Le deuxième récit nous présente une humanité livré à un virus qui transforme le péquin moyen en écrivain de talent. Derrière cette maladie qui a l’air plutôt positive, chacun devenant finalement un artiste, se pose la question de la lecture et du libre-arbitre mis en danger par ce phénomène hors norme. La résistance doit s’organiser mais qu’il est dur de se battre contre des forces qui nous dépassent, surtout que plus rien ne fonctionne correctement vu que tout le monde écrit (sic). La réflexion est ici très intéressante car à travers le prisme d’un crise sanitaire étrange se révèlent en sous texte les défauts d’une humanité toujours plongée dans le tout tout de suite sans réelle réflexion sur soi. Ce court texte d’une dizaine de lignes est drôlement malin, ingénieux dans son thème et dans sa forme.

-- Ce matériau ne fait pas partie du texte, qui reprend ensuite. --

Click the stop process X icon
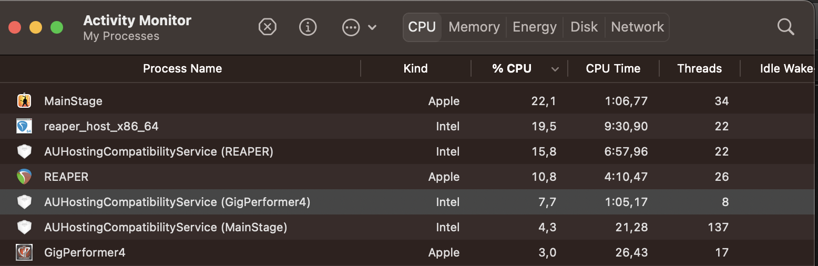Screen dimensions: 818x266 268,27
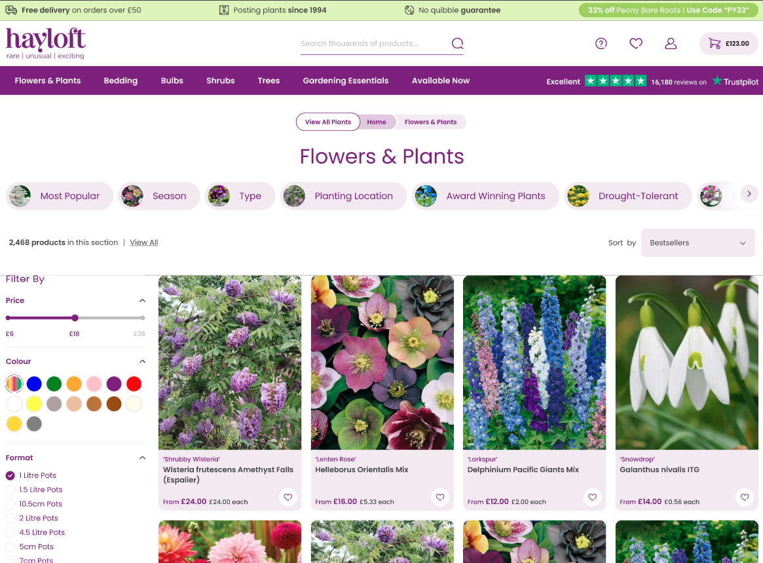Open the user account icon
The image size is (763, 563).
tap(670, 44)
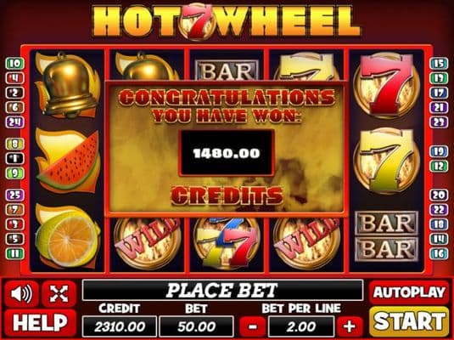Viewport: 454px width, 340px height.
Task: Click the red 7 symbol on fifth reel
Action: [x=387, y=85]
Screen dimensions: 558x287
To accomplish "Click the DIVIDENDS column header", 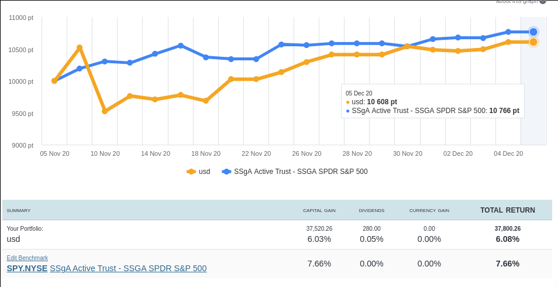I will coord(371,210).
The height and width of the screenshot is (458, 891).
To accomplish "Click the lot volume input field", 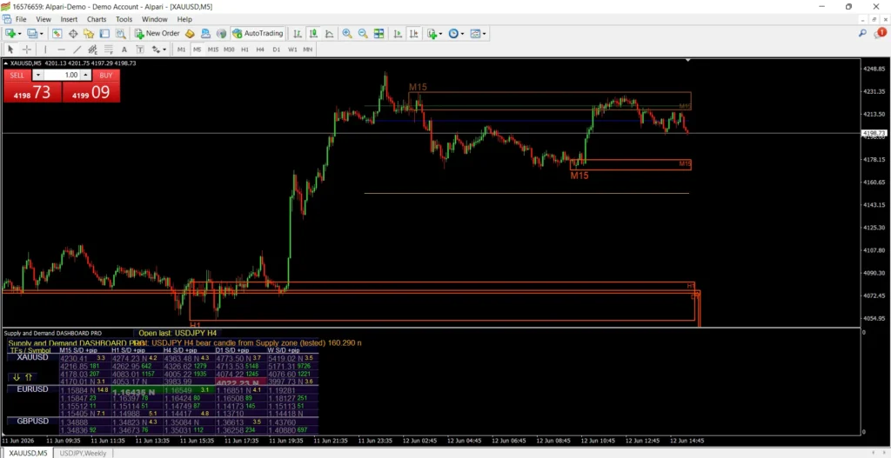I will (x=62, y=75).
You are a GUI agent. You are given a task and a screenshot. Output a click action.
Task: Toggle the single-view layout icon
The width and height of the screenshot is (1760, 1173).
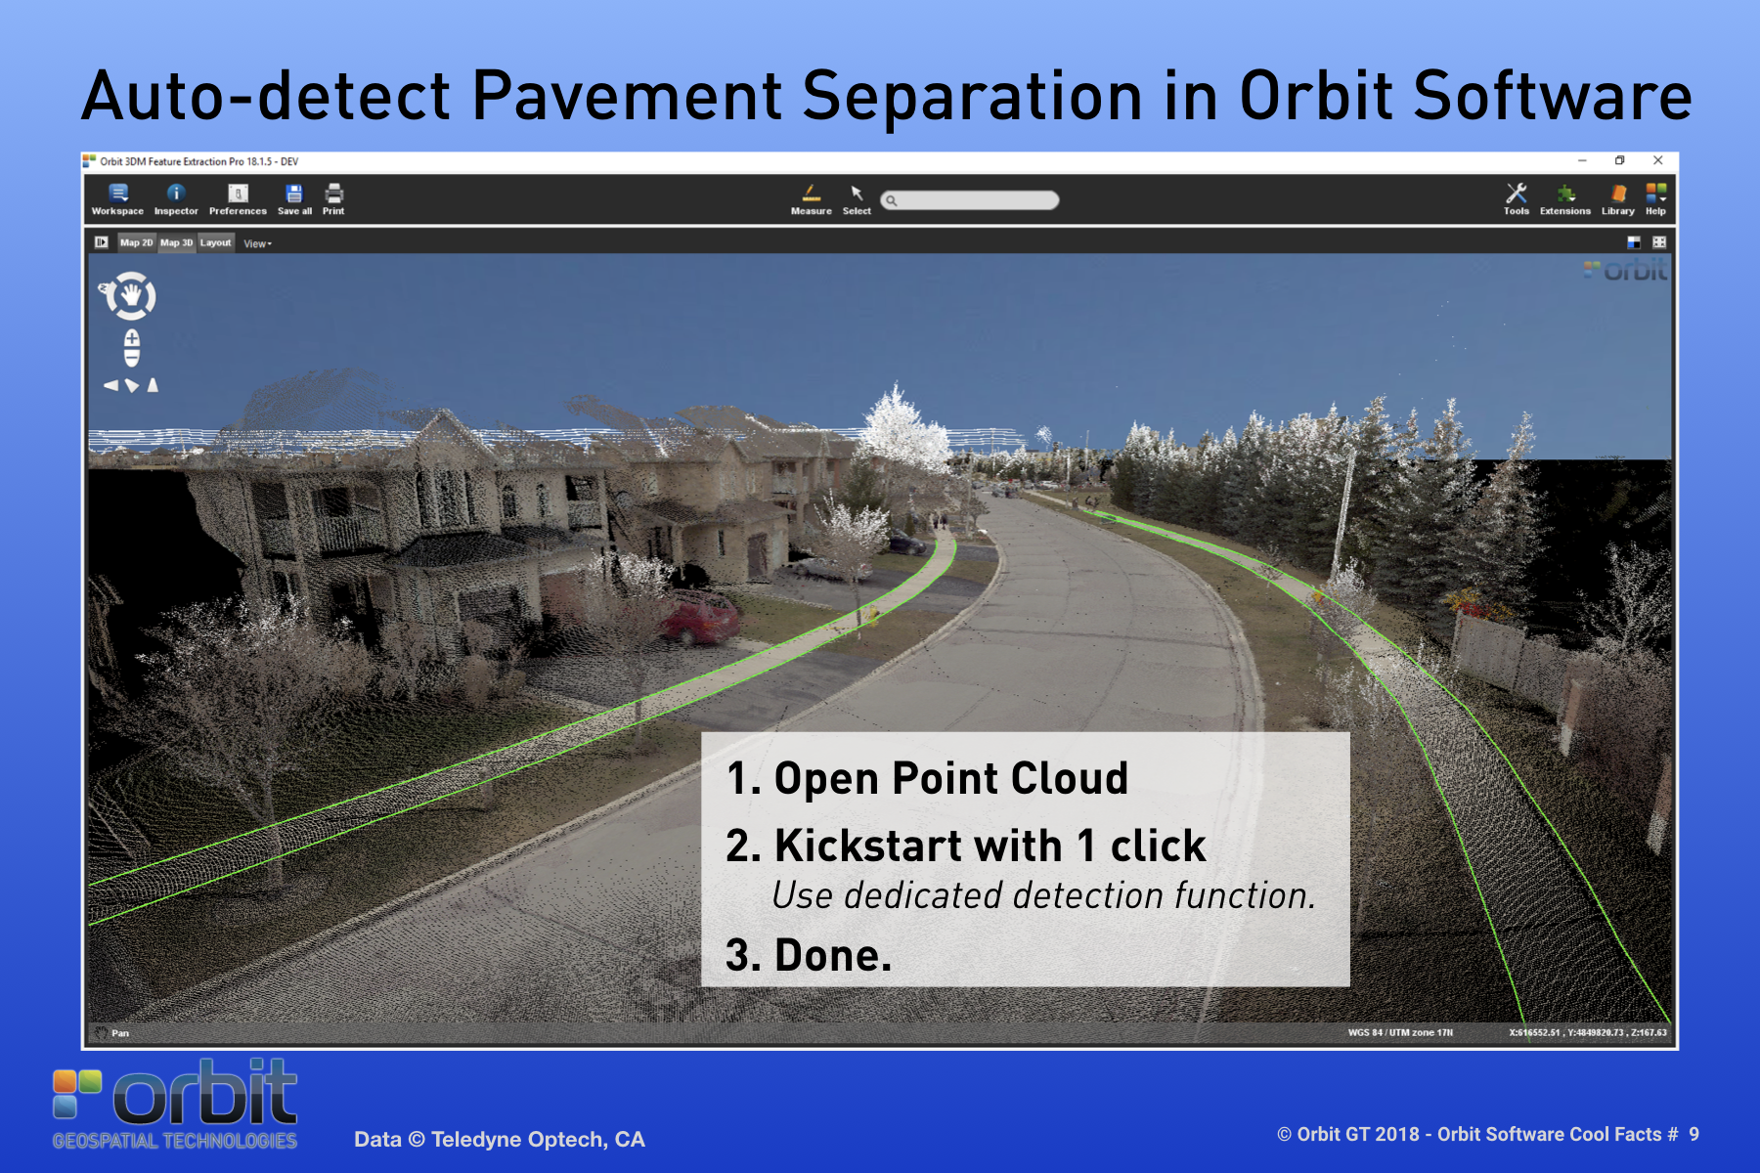[x=1633, y=242]
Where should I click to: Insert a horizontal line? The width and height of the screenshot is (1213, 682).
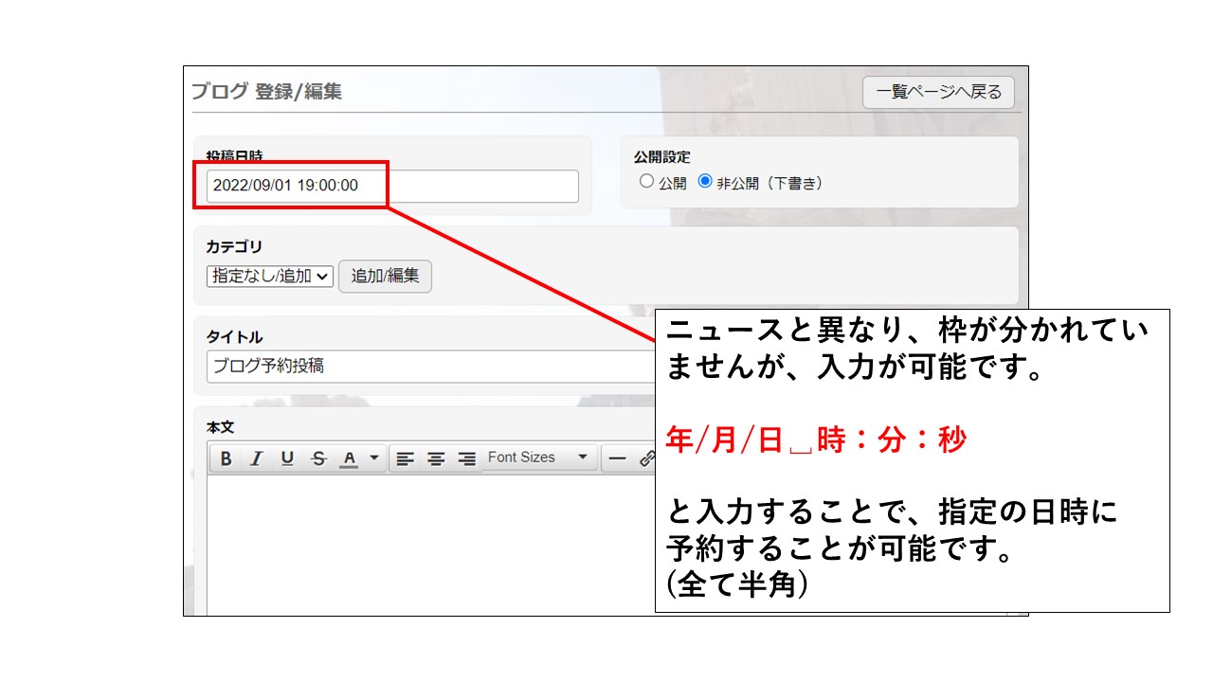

L’auteur de L’Installation de la peur nous livre donc ici deux textes fabuleux dans leur genre, très originaux et qui abordent sans détour des aspects essentiels de l’évolution récente de nos sociétés. Très abordable, sans tomber dans la surenchère ou dans la théorie absconse, chacun y trouvera matière à réflexion, à drôlerie parfois et à indignation. Un petit volume fort plaisant à lire et source de réflexion.